» **SOURCE RECORDS**:
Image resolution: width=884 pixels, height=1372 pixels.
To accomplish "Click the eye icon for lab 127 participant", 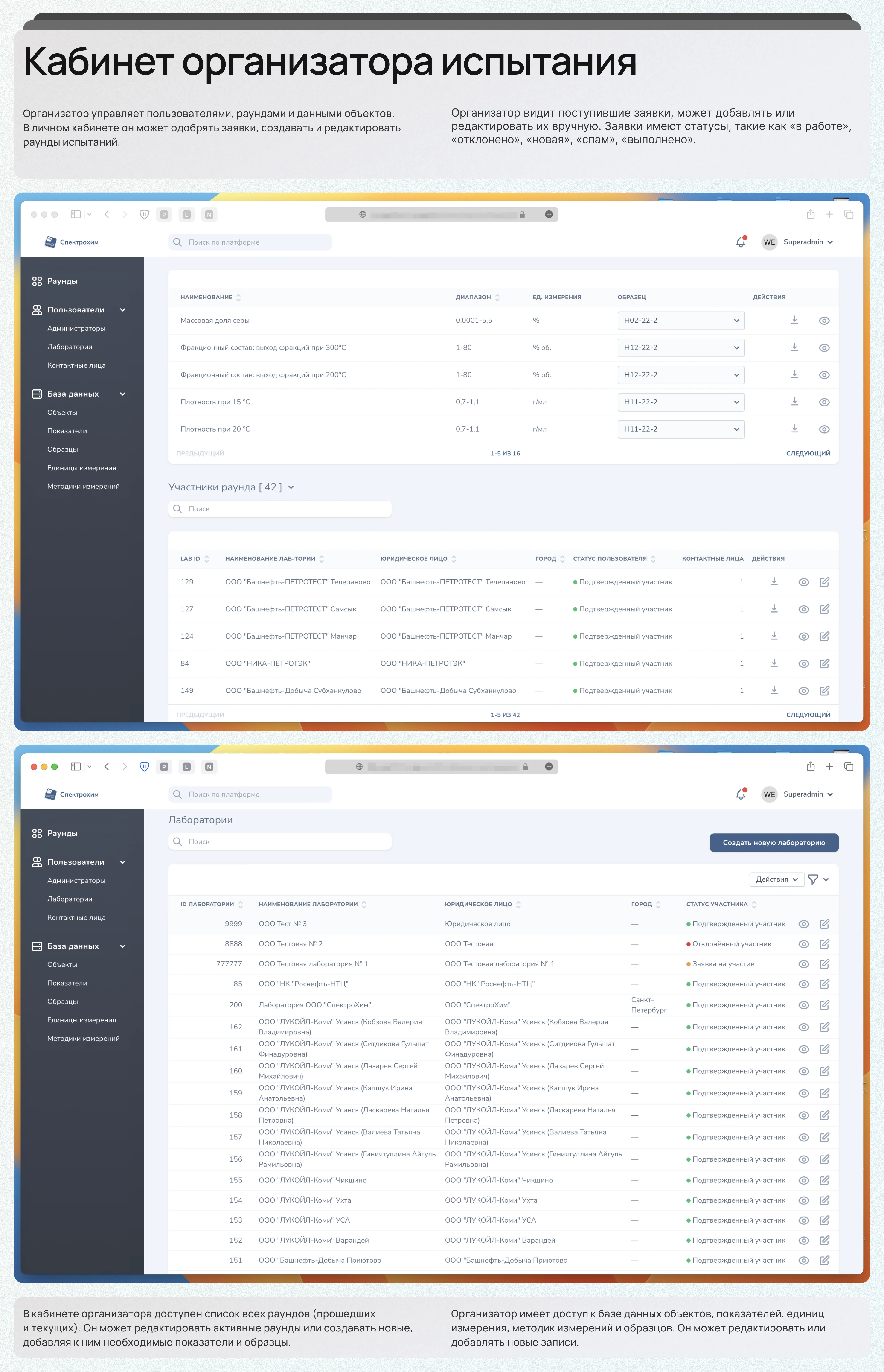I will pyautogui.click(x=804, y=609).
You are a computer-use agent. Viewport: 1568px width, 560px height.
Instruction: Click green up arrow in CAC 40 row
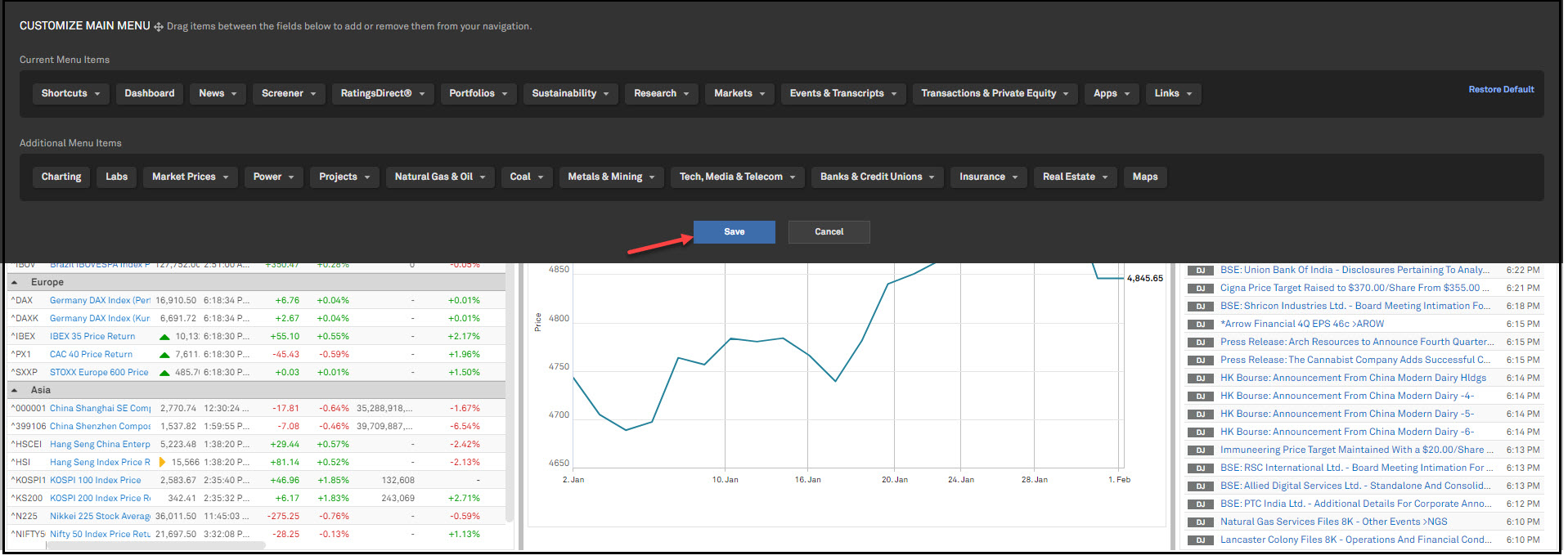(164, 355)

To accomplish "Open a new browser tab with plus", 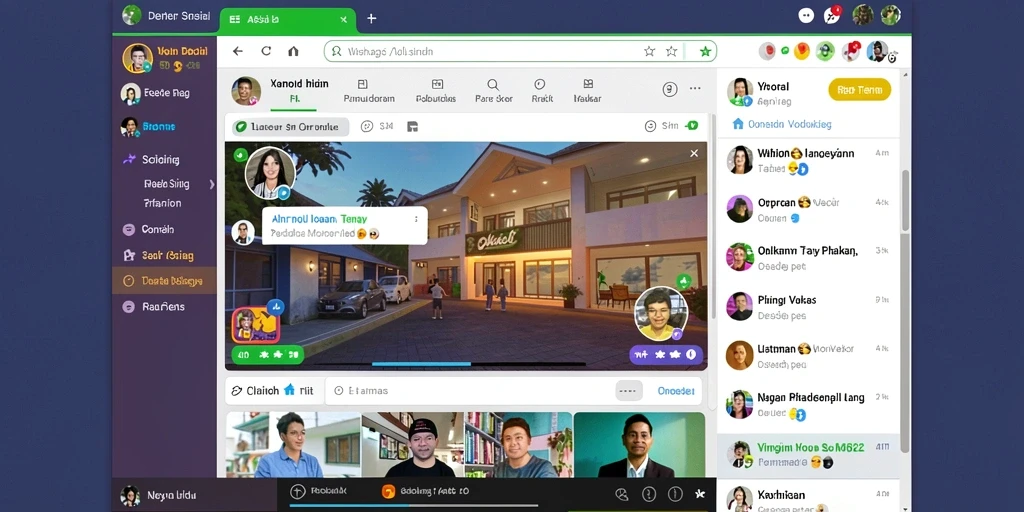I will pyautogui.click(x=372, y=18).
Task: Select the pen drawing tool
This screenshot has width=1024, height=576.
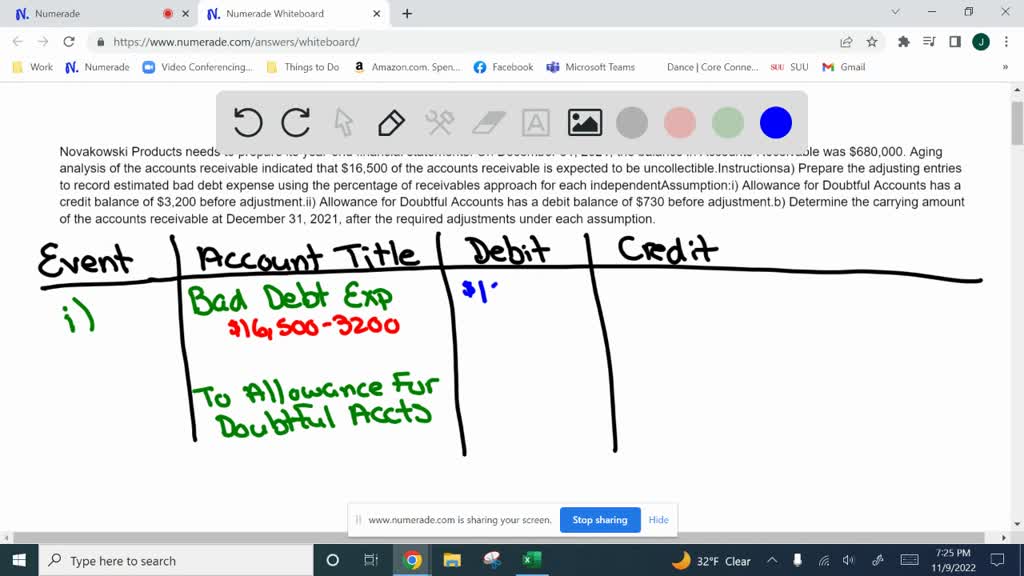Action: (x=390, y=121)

» **WHAT YOU HAVE TO DO**:
Rewrite the data from the line with "Task: Select the pen drawing tool" through the end, replacing "pen" with "highlighter" and leaving everything else unchanged. Omit the pictures from your answer.

» **ANSWER TO THE EXERCISE**:
Task: Select the highlighter drawing tool
This screenshot has width=1024, height=576.
Action: (x=390, y=121)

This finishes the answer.